Start at the top line and retype the data exactly through to the end.

[Saved data entries]
##########
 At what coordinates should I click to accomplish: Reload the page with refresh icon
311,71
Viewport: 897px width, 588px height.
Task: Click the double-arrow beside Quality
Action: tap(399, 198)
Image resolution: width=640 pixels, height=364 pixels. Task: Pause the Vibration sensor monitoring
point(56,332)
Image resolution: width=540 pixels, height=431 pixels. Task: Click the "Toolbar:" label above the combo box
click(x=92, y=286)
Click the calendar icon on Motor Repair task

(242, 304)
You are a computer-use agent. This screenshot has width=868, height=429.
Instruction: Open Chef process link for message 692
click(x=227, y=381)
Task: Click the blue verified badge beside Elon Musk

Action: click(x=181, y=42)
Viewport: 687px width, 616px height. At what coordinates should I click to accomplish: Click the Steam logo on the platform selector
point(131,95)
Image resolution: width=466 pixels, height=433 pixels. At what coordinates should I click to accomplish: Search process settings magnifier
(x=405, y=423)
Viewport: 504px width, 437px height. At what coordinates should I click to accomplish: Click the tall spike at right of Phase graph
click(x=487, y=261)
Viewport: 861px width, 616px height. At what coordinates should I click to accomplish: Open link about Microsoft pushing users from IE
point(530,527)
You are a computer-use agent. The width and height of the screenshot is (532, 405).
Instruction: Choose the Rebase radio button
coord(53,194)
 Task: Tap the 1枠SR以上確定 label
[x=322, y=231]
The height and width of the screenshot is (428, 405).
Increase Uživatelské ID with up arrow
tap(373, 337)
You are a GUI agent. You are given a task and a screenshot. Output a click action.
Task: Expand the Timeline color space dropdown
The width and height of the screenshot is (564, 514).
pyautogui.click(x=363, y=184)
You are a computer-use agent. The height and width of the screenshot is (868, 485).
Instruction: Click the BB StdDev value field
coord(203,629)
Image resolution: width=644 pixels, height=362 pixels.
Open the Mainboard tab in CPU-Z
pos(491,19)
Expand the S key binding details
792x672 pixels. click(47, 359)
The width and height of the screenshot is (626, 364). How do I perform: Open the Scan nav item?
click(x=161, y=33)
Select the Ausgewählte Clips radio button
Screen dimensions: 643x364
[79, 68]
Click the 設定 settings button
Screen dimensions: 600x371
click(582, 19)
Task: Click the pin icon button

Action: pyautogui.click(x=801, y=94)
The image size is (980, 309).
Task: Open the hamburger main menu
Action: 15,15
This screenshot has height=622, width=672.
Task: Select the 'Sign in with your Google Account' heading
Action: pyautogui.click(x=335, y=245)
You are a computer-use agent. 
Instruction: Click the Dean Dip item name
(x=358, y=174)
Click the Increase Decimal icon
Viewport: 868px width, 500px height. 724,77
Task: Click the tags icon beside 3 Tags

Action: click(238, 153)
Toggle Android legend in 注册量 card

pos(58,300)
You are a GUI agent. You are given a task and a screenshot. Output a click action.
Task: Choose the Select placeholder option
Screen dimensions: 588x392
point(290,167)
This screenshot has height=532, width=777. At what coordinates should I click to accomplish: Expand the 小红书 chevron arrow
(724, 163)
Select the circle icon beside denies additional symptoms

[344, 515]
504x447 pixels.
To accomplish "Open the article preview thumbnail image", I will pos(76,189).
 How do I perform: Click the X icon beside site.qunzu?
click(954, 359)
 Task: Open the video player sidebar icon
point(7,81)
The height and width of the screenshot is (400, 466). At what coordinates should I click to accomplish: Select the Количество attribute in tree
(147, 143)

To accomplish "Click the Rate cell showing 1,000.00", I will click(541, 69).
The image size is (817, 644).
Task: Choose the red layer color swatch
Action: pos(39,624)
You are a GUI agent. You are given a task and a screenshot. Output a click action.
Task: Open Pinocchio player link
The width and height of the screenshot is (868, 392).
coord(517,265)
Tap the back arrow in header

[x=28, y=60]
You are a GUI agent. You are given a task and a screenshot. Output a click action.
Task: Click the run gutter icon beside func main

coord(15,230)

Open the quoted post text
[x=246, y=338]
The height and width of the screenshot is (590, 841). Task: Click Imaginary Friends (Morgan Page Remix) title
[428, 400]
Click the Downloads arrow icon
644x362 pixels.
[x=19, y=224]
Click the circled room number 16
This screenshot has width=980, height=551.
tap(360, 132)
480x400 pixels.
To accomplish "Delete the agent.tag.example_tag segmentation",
##########
Worked solution —
 At what coordinates should I click to accomplish: Reload the page with refresh icon
311,71
Viewport: 897px width, 588px height.
Task: Click the double-arrow beside Quality
Action: tap(399, 198)
Image resolution: width=640 pixels, height=364 pixels. Task: Pause the Vibration sensor monitoring
point(56,332)
Image resolution: width=540 pixels, height=431 pixels. Task: Click the "Toolbar:" label above the combo box
click(x=92, y=286)
Click the calendar icon on Motor Repair task

(242, 304)
You are a computer-use agent. This screenshot has width=868, height=429.
Instruction: Open Chef process link for message 692
click(x=227, y=381)
Task: Click the blue verified badge beside Elon Musk

Action: click(x=181, y=42)
Viewport: 687px width, 616px height. At what coordinates should I click to accomplish: Click the Steam logo on the platform selector
point(131,95)
Image resolution: width=466 pixels, height=433 pixels. At what coordinates should I click to accomplish: Search process settings magnifier
(x=405, y=423)
Viewport: 504px width, 437px height. At what coordinates should I click to accomplish: Click the tall spike at right of Phase graph
click(x=487, y=261)
Viewport: 861px width, 616px height. At what coordinates should I click to accomplish: Open link about Microsoft pushing users from IE
point(530,527)
You are a computer-use agent. The width and height of the screenshot is (532, 405).
Instruction: Choose the Rebase radio button
coord(53,194)
 Task: Tap the 1枠SR以上確定 label
[x=322, y=231]
The height and width of the screenshot is (428, 405).
Increase Uživatelské ID with up arrow
tap(373, 337)
You are a GUI agent. You are given a task and a screenshot. Output a click action.
Task: Expand the Timeline color space dropdown
The width and height of the screenshot is (564, 514).
pyautogui.click(x=363, y=184)
You are a computer-use agent. The height and width of the screenshot is (868, 485).
Instruction: Click the BB StdDev value field
coord(203,629)
Image resolution: width=644 pixels, height=362 pixels.
Open the Mainboard tab in CPU-Z
pos(491,19)
Expand the S key binding details
792x672 pixels. click(47, 359)
The width and height of the screenshot is (626, 364). How do I perform: Open the Scan nav item?
click(x=161, y=33)
Select the Ausgewählte Clips radio button
Screen dimensions: 643x364
[79, 68]
Click the 設定 settings button
Screen dimensions: 600x371
click(582, 19)
Task: Click the pin icon button

Action: pyautogui.click(x=801, y=94)
The image size is (980, 309).
Task: Open the hamburger main menu
Action: 15,15
This screenshot has height=622, width=672.
Task: Select the 'Sign in with your Google Account' heading
Action: pyautogui.click(x=335, y=245)
You are a computer-use agent. 
Instruction: Click the Dean Dip item name
(x=358, y=174)
Click the Increase Decimal icon
Viewport: 868px width, 500px height. 724,77
Task: Click the tags icon beside 3 Tags

Action: click(238, 153)
Toggle Android legend in 注册量 card

pos(58,300)
You are a GUI agent. You are given a task and a screenshot. Output a click action.
Task: Choose the Select placeholder option
Screen dimensions: 588x392
point(290,167)
This screenshot has height=532, width=777. At what coordinates should I click to accomplish: Expand the 小红书 chevron arrow
(724, 163)
Select the circle icon beside denies additional symptoms

[344, 515]
504x447 pixels.
To accomplish "Open the article preview thumbnail image", I will pos(76,189).
 How do I perform: Click the X icon beside site.qunzu?
click(954, 359)
 Task: Open the video player sidebar icon
point(7,81)
The height and width of the screenshot is (400, 466). At what coordinates should I click to accomplish: Select the Количество attribute in tree
(147, 143)

To accomplish "Click the Rate cell showing 1,000.00", I will click(541, 69).
The image size is (817, 644).
Task: Choose the red layer color swatch
Action: pos(39,624)
You are a GUI agent. You are given a task and a screenshot. Output a click action.
Task: Open Pinocchio player link
The width and height of the screenshot is (868, 392).
coord(517,265)
Tap the back arrow in header

[x=28, y=60]
You are a GUI agent. You are given a task and a screenshot. Output a click action.
Task: Click the run gutter icon beside func main

coord(15,230)

Open the quoted post text
[x=246, y=338]
The height and width of the screenshot is (590, 841). Task: Click Imaginary Friends (Morgan Page Remix) title
[428, 400]
Click the Downloads arrow icon
644x362 pixels.
[x=19, y=224]
Click the circled room number 16
This screenshot has width=980, height=551.
tap(360, 132)
480x400 pixels.
To accomplish "Delete the agent.tag.example_tag segmentation",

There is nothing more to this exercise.